> GIVEN TASK 1
Using the Sonny Rollins album notes, decide whether each statement agrees with them, answering yes or no and quoting the deciding words: (a) the album was recorded in Hackensack, New Jersey, on 22 June 1956; (b) Tommy Flanagan played bass on the session; (c) Vincent Pelote is affiliated with the Institute of Jazz Studies at Rutgers University.
> GIVEN TASK 2
According to the Sonny Rollins album notes, what qualities did Van Gelder aim for in his recordings?

> SUPPLIED PASSAGE
-- BEGIN --

Prestige

Sonny Rollins – tenor saxophone; Tommy Flanagan – piano; Doug Watkins – bass; Max Roach – drums

Recorded at Van Gelder Studio, Hackensack, New Jersey, 22 June 1956

St Thomas / You Don’t Know What Love Is / Strode Rode / Moritat / Blue 7

Sonny Rollins towers over the jazz of the last seventy years, like a Mount Rushmore statue. His leathery cavernous tone as wide as canyon; his melodic sense as mischievous as a young cat; his choice of themes as eccentric as Dali; his musicality as developed as Mozart. Under all of that was his searing self-lacerating honesty which at times dented his sense of purpose.

This album was recorded in a day at the Van Gelder studio in the living room of his parents’ home in Hackensack. He did not move to his purpose studio at until 1959. Vincent Pelote of the Institute of Jazz Studies at Rutgers University said: ‘When you get to someone like Van Gelder and you listen to his stuff, he becomes as important as the musicians because of the way he presents the music.

I don’t even know how to really explain it other than with Van Gelder, you get a warmer sound. The instrumentation is set up in such a way that it’s more realistic to what you would normally hear.’ Van Gelder aimed for clarity, depth, warmth, and sonic detail.

-- END --

> ENTRIES SUPPLIED
-- BEGIN --

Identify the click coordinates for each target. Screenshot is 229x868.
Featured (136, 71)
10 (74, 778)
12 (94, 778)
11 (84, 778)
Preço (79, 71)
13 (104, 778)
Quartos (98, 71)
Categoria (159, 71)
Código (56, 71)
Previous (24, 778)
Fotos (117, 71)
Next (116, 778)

-- END --

> WORKED ANSWER 1
(a) Yes: "Recorded at Van Gelder Studio, Hackensack, New Jersey, 22 June 1956"
(b) No: "Tommy Flanagan – piano; Doug Watkins – bass"
(c) Yes: "Vincent Pelote of the Institute of Jazz Studies at Rutgers University"

> WORKED ANSWER 2
Clarity, depth, warmth, and sonic detail.